O meio ambiente é um dos grandes temas internacionais do governo Lula. Em 2025, o Brasil sediará a COP — a conferência climática da ONU, onde os países articulam políticas internacionais para combater o aquecimento global.
“[Caso Trump seja eleito], ele não poderá enviar ninguém para a COP no Brasil. Ou envie alguém que seja cético em relação às mudanças climáticas. E isso obrigaria o Brasil a buscar outros parceiros”, afirma Pereira. Para o brasilianista, isso poderia aproximar o Brasil de países como França, Alemanha e Reino Unido na agenda ambiental.
Para Sabatini, se Trump for eleito, haveria menos pontos de colaboração entre os EUA e o Brasil na questão climática.
“Trump seria outra exceção globalmente e enfraqueceria a coalizão que o Brasil tentou construir sobre questões ambientais.”
Mas ele ressalta que mesmo no governo Biden, cuja administração priorizou o meio ambiente, não houve avanços significativos na colaboração entre Brasil e EUA contra as mudanças climáticas.
“Nunca houve uma colaboração tão profunda entre Biden e Lula como poderia ter havido. Acho que isso foi um choque para muitas pessoas na Casa Branca. Quando Lula visitou Biden, na primeira visita após sua posse, a proposta de Biden de o trabalho de apoio na Amazon foi muito menor do que o esperado.”
“Não houve um esforço tão completo para se envolver numa série de questões além de apenas um projeto bilateral como poderia ter havido.
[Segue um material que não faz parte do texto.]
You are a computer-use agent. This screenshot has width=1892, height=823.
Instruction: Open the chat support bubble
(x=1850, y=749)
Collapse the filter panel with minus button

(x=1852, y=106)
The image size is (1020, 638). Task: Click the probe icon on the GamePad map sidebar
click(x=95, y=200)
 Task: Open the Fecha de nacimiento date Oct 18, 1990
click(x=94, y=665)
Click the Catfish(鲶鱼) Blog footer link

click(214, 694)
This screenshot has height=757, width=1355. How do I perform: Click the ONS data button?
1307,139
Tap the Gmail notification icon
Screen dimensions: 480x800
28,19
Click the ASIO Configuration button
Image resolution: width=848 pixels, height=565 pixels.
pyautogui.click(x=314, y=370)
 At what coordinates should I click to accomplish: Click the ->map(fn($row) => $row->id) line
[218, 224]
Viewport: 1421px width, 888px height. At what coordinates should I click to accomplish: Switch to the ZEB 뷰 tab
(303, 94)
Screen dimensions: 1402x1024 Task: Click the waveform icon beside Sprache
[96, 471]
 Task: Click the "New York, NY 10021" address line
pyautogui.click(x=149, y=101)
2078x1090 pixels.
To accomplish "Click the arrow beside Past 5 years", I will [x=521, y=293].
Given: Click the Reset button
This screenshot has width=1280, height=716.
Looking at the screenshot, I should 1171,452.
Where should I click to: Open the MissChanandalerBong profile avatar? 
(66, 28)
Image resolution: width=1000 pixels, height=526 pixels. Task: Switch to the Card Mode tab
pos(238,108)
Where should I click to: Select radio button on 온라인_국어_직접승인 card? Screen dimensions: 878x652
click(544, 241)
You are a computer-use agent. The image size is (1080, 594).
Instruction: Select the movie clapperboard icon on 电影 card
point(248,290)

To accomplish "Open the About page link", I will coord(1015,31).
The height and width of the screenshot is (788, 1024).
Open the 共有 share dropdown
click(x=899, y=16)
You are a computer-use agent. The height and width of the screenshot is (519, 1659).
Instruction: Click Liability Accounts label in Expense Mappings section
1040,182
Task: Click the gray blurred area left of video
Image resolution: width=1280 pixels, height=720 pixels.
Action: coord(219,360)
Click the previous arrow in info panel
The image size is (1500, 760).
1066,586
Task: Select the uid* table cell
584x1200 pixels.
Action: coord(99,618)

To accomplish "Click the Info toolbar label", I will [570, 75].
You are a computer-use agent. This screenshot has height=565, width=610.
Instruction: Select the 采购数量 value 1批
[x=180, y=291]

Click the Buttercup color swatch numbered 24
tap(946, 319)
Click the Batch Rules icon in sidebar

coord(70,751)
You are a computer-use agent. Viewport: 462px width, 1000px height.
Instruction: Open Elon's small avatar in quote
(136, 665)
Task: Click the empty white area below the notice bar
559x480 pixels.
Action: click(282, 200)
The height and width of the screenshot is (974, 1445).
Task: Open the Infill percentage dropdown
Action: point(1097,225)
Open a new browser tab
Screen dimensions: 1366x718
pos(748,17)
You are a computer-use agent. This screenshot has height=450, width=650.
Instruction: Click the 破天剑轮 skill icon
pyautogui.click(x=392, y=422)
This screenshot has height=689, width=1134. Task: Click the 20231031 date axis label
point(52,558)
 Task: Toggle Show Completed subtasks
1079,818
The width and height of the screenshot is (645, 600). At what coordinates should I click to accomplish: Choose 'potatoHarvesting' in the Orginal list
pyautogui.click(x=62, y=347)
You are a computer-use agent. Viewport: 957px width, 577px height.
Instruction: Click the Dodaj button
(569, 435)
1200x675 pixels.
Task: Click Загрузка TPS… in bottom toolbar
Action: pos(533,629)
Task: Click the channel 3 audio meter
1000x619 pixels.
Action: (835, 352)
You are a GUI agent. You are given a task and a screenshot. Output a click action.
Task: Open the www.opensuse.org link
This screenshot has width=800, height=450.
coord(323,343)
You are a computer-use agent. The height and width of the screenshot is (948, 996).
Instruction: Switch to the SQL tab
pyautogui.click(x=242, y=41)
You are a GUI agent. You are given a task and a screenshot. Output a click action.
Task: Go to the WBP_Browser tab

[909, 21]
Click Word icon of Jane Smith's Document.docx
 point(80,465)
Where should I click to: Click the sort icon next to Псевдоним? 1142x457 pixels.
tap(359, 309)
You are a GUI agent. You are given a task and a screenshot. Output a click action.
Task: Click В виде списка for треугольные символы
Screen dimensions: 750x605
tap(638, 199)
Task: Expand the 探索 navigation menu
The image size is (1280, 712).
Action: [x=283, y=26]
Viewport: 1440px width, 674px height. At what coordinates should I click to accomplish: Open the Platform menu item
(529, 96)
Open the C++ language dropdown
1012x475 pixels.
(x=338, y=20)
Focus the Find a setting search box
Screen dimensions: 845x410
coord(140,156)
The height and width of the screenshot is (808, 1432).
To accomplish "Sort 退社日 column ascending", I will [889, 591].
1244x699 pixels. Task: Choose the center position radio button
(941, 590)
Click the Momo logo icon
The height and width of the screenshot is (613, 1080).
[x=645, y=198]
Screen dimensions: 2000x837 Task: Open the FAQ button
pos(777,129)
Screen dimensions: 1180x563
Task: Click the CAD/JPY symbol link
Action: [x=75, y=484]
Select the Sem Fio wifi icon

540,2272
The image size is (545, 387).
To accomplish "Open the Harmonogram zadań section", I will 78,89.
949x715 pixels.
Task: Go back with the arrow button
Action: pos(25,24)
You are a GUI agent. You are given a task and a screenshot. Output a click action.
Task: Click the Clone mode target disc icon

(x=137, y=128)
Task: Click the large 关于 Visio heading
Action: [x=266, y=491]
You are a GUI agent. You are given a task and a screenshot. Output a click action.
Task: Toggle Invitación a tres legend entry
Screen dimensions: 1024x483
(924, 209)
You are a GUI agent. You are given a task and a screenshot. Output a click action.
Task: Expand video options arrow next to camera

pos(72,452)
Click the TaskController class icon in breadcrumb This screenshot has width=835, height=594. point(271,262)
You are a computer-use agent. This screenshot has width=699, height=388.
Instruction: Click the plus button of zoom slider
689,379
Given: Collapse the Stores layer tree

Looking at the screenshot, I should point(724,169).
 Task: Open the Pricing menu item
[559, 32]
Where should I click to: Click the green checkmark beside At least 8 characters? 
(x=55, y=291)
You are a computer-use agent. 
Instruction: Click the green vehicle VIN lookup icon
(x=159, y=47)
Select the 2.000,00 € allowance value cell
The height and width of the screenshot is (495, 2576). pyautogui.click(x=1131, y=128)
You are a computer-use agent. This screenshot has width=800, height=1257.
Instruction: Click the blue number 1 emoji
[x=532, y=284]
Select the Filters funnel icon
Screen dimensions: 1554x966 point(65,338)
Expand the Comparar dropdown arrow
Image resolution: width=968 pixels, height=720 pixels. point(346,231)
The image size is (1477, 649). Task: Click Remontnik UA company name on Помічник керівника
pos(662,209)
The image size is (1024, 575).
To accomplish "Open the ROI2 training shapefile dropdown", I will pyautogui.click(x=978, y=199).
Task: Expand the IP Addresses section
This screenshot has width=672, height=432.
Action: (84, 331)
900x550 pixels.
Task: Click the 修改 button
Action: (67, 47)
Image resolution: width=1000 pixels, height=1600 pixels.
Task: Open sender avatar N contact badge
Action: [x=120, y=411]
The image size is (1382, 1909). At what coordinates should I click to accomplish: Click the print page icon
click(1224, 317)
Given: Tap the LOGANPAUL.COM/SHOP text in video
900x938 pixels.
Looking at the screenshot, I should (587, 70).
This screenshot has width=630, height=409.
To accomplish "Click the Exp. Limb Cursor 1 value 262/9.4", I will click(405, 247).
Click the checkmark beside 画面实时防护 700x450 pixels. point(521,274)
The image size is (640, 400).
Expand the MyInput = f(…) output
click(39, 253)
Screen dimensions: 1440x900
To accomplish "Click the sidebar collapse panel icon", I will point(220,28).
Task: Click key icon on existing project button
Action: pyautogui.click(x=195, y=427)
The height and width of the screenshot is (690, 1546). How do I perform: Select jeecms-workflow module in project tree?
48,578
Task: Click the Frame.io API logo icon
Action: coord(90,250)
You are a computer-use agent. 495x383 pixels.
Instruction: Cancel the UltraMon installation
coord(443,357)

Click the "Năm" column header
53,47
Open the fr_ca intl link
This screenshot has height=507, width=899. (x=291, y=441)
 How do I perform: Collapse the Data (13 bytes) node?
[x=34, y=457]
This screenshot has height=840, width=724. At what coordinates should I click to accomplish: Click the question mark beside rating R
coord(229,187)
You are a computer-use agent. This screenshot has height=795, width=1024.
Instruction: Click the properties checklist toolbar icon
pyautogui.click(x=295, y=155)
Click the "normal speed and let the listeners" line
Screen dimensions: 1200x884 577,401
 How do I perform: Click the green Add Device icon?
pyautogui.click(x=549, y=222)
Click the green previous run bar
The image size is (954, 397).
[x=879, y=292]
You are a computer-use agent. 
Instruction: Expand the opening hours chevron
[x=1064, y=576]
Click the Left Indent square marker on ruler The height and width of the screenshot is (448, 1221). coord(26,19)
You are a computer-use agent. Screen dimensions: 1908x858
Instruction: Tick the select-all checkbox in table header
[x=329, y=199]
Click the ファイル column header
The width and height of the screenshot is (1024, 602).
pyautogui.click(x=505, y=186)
Acho que foi uma oportunidade perdida.”
4) Política externa
A política externa é outro campo com possíveis divergências entre Brasil e EUA, caso Trump seja eleito.
Sabatini afirma que Lula segue uma política externa marcada pela independência, multipolaridade e hegemonia antiamericana. Trump, por outro lado, defende uma presença mais agressiva dos EUA e dá menos importância à multipolaridade.
Segundo o analista, os EUA sob Trump teriam maior probabilidade de prosseguir políticas como o embargo a Cuba e sanções à Venezuela – que são rejeitadas por Lula.
Um ponto potencial de grande divergência é o conflito em Gaza. Os analistas acreditam que uma administração Trump estaria muito mais alinhada com o primeiro-ministro israelita, Benjamin Netanyahu, na sua guerra contra o Hamas.
Lula critica a ofensiva israelense e tem pressionado por um cessar-fogo e negociações de paz.
Mas, curiosamente, pode haver um ponto de convergência: a Ucrânia. O Partido Republicano dos EUA tem trabalhado contra o envio de mais ajuda militar à Ucrânia na sua guerra contra a Rússia – uma das agendas do Partido Democrata de Biden.
Trump é visto como possivelmente mais próximo de Vladimir Putin.
O governo Lula também mostra certo distanciamento da Ucrânia. O presidente brasileiro chegou a dizer que o presidente ucraniano, Volodymir Zelensky, foi tão responsável pelo conflito na Ucrânia quanto Putin.
No mês passado, Lula não participou na Suíça de uma cimeira de paz na Ucrânia, argumentando que não faria sentido realizar uma reunião sem a presença de representantes russos.
Sob Trump, o governo americano poderia desafiar o consenso ocidental que actualmente combate Putin.
“Na questão da Ucrânia, um possível governo Trump poderia desafiar as tradicionais instituições liberais internacionais e isso poderia ser recebido com certa simpatia por parte do governo Lula, o que é irônico”, diz Sabatini.